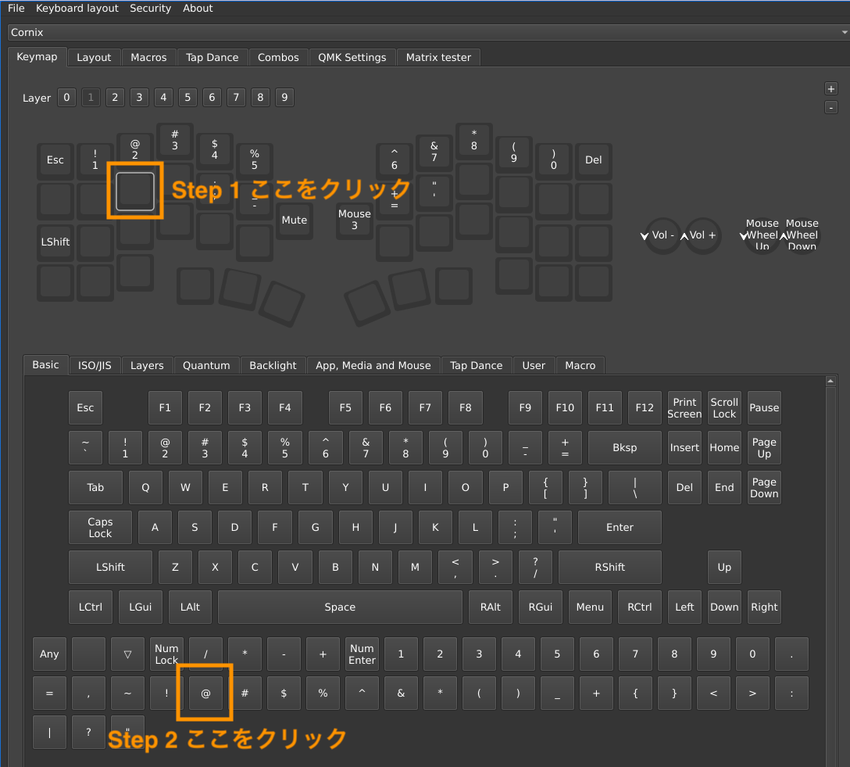Image resolution: width=850 pixels, height=767 pixels.
Task: Select the Mouse Wheel Up encoder
Action: coord(762,235)
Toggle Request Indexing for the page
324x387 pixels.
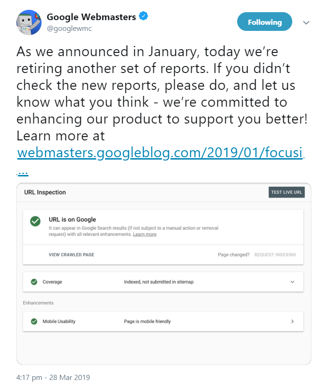click(x=275, y=255)
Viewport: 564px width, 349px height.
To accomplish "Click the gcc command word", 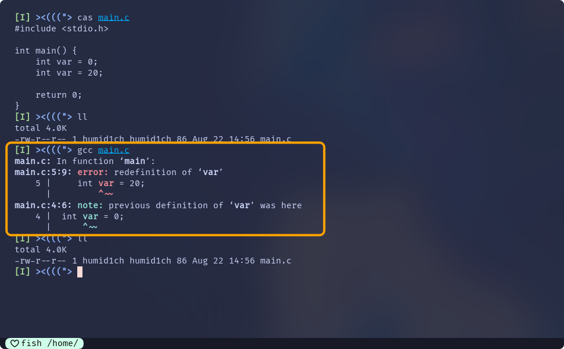I will click(x=85, y=150).
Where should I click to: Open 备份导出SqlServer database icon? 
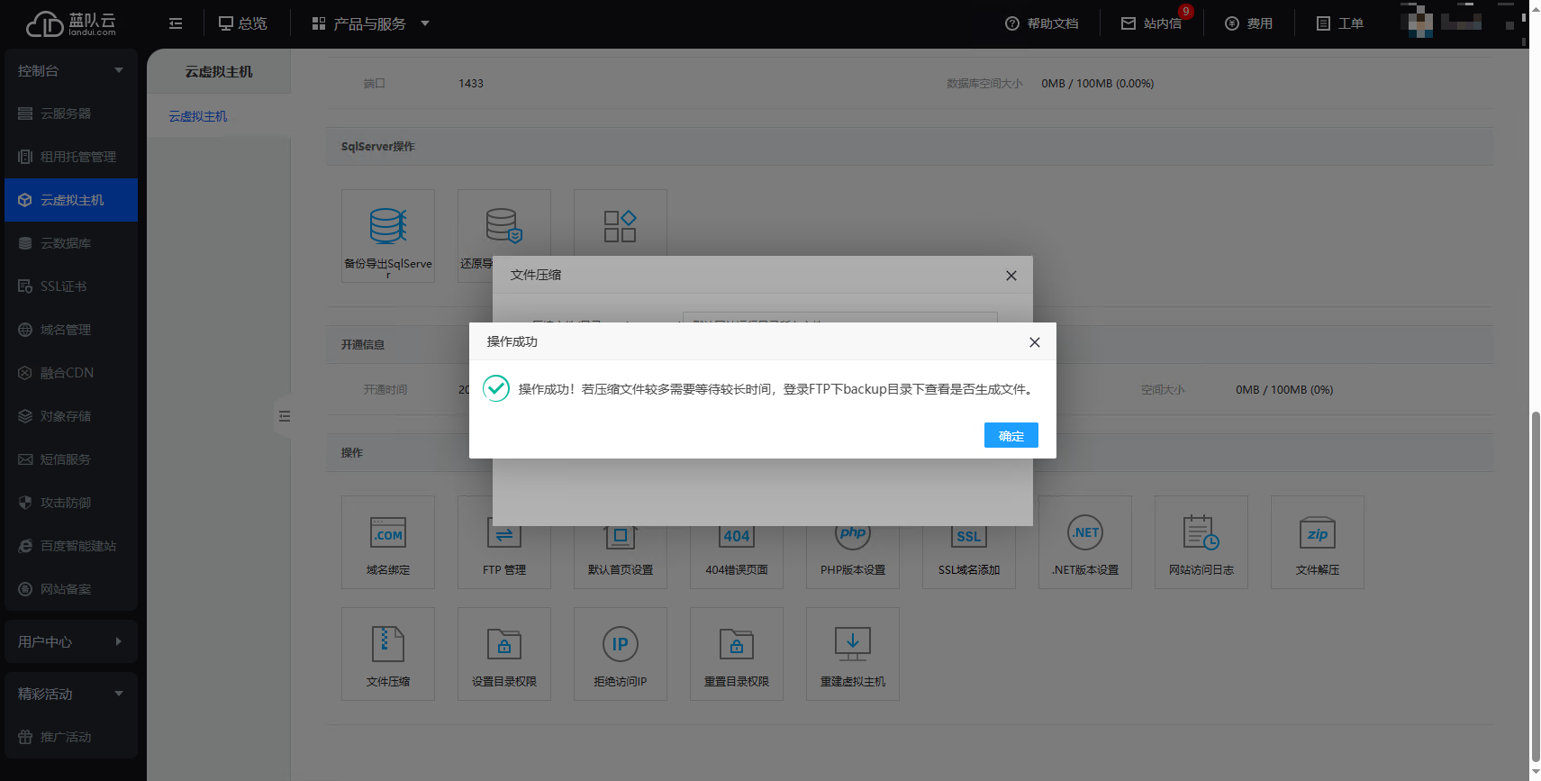[x=388, y=235]
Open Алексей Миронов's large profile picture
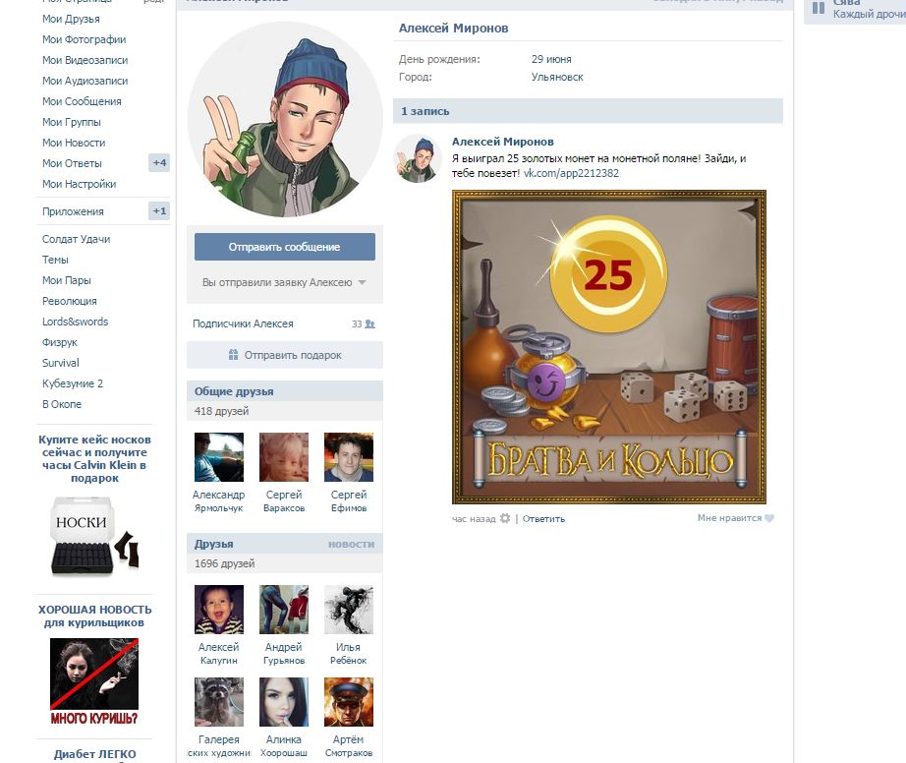This screenshot has width=906, height=763. pos(285,118)
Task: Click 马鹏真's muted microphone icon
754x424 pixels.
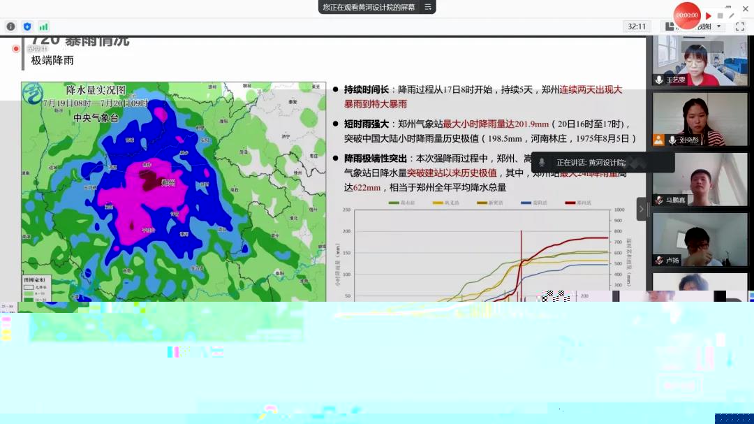Action: [x=658, y=200]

TASK INSTRUCTIONS: Resize the items from the line with "Task: Click 马鹏真's muted microphone icon" through the end of the items by restating every line, requests included, with each coordinate in the answers multiplied by 0.3 and rounded to a whole number, halves rounding up. Leave the pictures out of your answer.

RESPONSE FOR THIS EXERCISE:
Task: Click 马鹏真's muted microphone icon
754x424 pixels.
Action: [x=197, y=60]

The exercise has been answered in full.